The exercise. Please render the rows below as a JSON list of strings, with one string per line and blank lines left out.

--- begin ---

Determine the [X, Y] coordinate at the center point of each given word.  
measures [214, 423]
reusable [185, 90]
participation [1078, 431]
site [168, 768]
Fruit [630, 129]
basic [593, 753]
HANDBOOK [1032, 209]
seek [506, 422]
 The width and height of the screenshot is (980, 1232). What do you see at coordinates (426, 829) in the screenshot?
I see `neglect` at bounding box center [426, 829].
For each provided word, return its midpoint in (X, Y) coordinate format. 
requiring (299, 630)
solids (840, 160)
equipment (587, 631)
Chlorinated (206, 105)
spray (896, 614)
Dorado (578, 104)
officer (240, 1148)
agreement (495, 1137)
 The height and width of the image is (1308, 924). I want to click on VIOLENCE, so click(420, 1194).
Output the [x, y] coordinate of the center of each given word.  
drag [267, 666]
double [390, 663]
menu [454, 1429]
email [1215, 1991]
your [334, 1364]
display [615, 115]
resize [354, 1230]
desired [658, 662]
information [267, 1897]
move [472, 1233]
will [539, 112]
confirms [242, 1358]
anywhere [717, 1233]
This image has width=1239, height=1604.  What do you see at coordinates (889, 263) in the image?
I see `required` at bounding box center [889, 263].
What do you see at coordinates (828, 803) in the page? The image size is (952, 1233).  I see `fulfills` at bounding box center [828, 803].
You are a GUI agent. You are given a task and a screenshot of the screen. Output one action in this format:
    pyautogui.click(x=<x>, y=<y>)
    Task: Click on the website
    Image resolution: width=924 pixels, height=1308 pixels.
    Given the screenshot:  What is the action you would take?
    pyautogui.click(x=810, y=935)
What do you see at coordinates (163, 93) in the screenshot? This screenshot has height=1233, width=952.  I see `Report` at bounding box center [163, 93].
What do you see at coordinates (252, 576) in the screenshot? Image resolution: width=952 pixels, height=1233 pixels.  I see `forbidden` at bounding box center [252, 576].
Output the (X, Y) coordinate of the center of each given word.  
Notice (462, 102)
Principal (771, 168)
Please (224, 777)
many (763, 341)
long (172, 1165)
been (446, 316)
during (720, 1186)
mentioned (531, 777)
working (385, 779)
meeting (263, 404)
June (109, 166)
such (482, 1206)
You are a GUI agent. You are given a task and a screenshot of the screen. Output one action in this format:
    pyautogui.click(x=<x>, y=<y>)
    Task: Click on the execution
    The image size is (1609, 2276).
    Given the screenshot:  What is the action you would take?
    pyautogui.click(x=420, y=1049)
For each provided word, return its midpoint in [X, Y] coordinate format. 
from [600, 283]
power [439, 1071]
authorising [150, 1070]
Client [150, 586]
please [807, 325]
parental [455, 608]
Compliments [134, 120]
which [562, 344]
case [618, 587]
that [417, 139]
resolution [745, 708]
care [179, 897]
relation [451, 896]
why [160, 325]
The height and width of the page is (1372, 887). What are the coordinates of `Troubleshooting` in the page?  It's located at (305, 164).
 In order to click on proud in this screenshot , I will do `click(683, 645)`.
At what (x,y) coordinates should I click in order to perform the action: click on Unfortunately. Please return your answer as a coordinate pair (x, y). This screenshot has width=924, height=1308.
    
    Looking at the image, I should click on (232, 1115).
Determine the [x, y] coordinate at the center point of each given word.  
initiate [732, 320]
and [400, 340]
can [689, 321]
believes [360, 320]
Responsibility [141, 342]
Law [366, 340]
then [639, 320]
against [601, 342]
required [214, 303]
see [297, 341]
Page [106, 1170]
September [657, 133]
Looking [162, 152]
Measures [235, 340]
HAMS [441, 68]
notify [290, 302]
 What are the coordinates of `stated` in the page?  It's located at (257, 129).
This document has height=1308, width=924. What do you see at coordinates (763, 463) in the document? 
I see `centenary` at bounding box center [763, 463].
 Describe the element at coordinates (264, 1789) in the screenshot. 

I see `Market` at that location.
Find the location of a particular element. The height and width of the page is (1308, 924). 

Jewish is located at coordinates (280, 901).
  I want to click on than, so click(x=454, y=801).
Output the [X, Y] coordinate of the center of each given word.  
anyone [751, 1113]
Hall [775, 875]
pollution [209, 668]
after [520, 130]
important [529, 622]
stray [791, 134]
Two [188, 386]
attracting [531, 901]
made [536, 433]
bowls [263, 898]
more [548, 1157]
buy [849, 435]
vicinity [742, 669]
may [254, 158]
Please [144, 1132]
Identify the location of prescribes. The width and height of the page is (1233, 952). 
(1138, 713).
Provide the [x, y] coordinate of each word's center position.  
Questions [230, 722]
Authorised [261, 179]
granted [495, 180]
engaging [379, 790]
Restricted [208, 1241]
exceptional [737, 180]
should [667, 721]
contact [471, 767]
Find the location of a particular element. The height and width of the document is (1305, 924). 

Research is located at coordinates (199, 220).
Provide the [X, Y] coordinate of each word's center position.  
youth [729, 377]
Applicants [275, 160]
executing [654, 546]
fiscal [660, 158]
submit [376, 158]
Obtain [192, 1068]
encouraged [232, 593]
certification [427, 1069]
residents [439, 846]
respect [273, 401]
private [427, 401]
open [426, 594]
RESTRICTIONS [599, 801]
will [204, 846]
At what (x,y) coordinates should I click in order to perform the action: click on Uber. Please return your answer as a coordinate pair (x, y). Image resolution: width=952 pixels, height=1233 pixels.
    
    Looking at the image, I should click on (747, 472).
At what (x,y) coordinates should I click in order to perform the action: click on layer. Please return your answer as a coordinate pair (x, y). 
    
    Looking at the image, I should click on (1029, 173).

--- end ---

Solution.
[
  "Determine the [X, Y] coordinate at the center point of each given word.  ",
  "measures [214, 423]",
  "reusable [185, 90]",
  "participation [1078, 431]",
  "site [168, 768]",
  "Fruit [630, 129]",
  "basic [593, 753]",
  "HANDBOOK [1032, 209]",
  "seek [506, 422]",
  " The width and height of the screenshot is (980, 1232). What do you see at coordinates (426, 829) in the screenshot?",
  "I see `neglect` at bounding box center [426, 829].",
  "For each provided word, return its midpoint in (X, Y) coordinate format. ",
  "requiring (299, 630)",
  "solids (840, 160)",
  "equipment (587, 631)",
  "Chlorinated (206, 105)",
  "spray (896, 614)",
  "Dorado (578, 104)",
  "officer (240, 1148)",
  "agreement (495, 1137)",
  " The height and width of the image is (1308, 924). I want to click on VIOLENCE, so click(420, 1194).",
  "Output the [x, y] coordinate of the center of each given word.  ",
  "drag [267, 666]",
  "double [390, 663]",
  "menu [454, 1429]",
  "email [1215, 1991]",
  "your [334, 1364]",
  "display [615, 115]",
  "resize [354, 1230]",
  "desired [658, 662]",
  "information [267, 1897]",
  "move [472, 1233]",
  "will [539, 112]",
  "confirms [242, 1358]",
  "anywhere [717, 1233]",
  "This image has width=1239, height=1604.  What do you see at coordinates (889, 263) in the image?",
  "I see `required` at bounding box center [889, 263].",
  "What do you see at coordinates (828, 803) in the page? The image size is (952, 1233).  I see `fulfills` at bounding box center [828, 803].",
  "You are a GUI agent. You are given a task and a screenshot of the screen. Output one action in this format:",
  "    pyautogui.click(x=<x>, y=<y>)",
  "    Task: Click on the website",
  "    Image resolution: width=924 pixels, height=1308 pixels.",
  "    Given the screenshot:  What is the action you would take?",
  "    pyautogui.click(x=810, y=935)",
  "What do you see at coordinates (163, 93) in the screenshot? This screenshot has height=1233, width=952.  I see `Report` at bounding box center [163, 93].",
  "What do you see at coordinates (252, 576) in the screenshot? Image resolution: width=952 pixels, height=1233 pixels.  I see `forbidden` at bounding box center [252, 576].",
  "Output the (X, Y) coordinate of the center of each given word.  ",
  "Notice (462, 102)",
  "Principal (771, 168)",
  "Please (224, 777)",
  "many (763, 341)",
  "long (172, 1165)",
  "been (446, 316)",
  "during (720, 1186)",
  "mentioned (531, 777)",
  "working (385, 779)",
  "meeting (263, 404)",
  "June (109, 166)",
  "such (482, 1206)",
  "You are a GUI agent. You are given a task and a screenshot of the screen. Output one action in this format:",
  "    pyautogui.click(x=<x>, y=<y>)",
  "    Task: Click on the execution",
  "    The image size is (1609, 2276).",
  "    Given the screenshot:  What is the action you would take?",
  "    pyautogui.click(x=420, y=1049)",
  "For each provided word, return its midpoint in [X, Y] coordinate format. ",
  "from [600, 283]",
  "power [439, 1071]",
  "authorising [150, 1070]",
  "Client [150, 586]",
  "please [807, 325]",
  "parental [455, 608]",
  "Compliments [134, 120]",
  "which [562, 344]",
  "case [618, 587]",
  "that [417, 139]",
  "resolution [745, 708]",
  "care [179, 897]",
  "relation [451, 896]",
  "why [160, 325]",
  "The height and width of the page is (1372, 887). What are the coordinates of `Troubleshooting` in the page?  It's located at (305, 164).",
  " In order to click on proud in this screenshot , I will do `click(683, 645)`.",
  "At what (x,y) coordinates should I click in order to perform the action: click on Unfortunately. Please return your answer as a coordinate pair (x, y). This screenshot has width=924, height=1308.",
  "    Looking at the image, I should click on (232, 1115).",
  "Determine the [x, y] coordinate at the center point of each given word.  ",
  "initiate [732, 320]",
  "and [400, 340]",
  "can [689, 321]",
  "believes [360, 320]",
  "Responsibility [141, 342]",
  "Law [366, 340]",
  "then [639, 320]",
  "against [601, 342]",
  "required [214, 303]",
  "see [297, 341]",
  "Page [106, 1170]",
  "September [657, 133]",
  "Looking [162, 152]",
  "Measures [235, 340]",
  "HAMS [441, 68]",
  "notify [290, 302]",
  " What are the coordinates of `stated` in the page?  It's located at (257, 129).",
  "This document has height=1308, width=924. What do you see at coordinates (763, 463) in the document? ",
  "I see `centenary` at bounding box center [763, 463].",
  " Describe the element at coordinates (264, 1789) in the screenshot. ",
  "I see `Market` at that location.",
  "Find the location of a particular element. The height and width of the page is (1308, 924). ",
  "Jewish is located at coordinates (280, 901).",
  "  I want to click on than, so click(x=454, y=801).",
  "Output the [X, Y] coordinate of the center of each given word.  ",
  "anyone [751, 1113]",
  "Hall [775, 875]",
  "pollution [209, 668]",
  "after [520, 130]",
  "important [529, 622]",
  "stray [791, 134]",
  "Two [188, 386]",
  "attracting [531, 901]",
  "made [536, 433]",
  "bowls [263, 898]",
  "more [548, 1157]",
  "buy [849, 435]",
  "vicinity [742, 669]",
  "may [254, 158]",
  "Please [144, 1132]",
  "Identify the location of prescribes. The width and height of the page is (1233, 952). ",
  "(1138, 713).",
  "Provide the [x, y] coordinate of each word's center position.  ",
  "Questions [230, 722]",
  "Authorised [261, 179]",
  "granted [495, 180]",
  "engaging [379, 790]",
  "Restricted [208, 1241]",
  "exceptional [737, 180]",
  "should [667, 721]",
  "contact [471, 767]",
  "Find the location of a particular element. The height and width of the document is (1305, 924). ",
  "Research is located at coordinates (199, 220).",
  "Provide the [X, Y] coordinate of each word's center position.  ",
  "youth [729, 377]",
  "Applicants [275, 160]",
  "executing [654, 546]",
  "fiscal [660, 158]",
  "submit [376, 158]",
  "Obtain [192, 1068]",
  "encouraged [232, 593]",
  "certification [427, 1069]",
  "residents [439, 846]",
  "respect [273, 401]",
  "private [427, 401]",
  "open [426, 594]",
  "RESTRICTIONS [599, 801]",
  "will [204, 846]",
  "At what (x,y) coordinates should I click in order to perform the action: click on Uber. Please return your answer as a coordinate pair (x, y). Image resolution: width=952 pixels, height=1233 pixels.",
  "    Looking at the image, I should click on (747, 472).",
  "At what (x,y) coordinates should I click in order to perform the action: click on layer. Please return your answer as a coordinate pair (x, y). ",
  "    Looking at the image, I should click on (1029, 173)."
]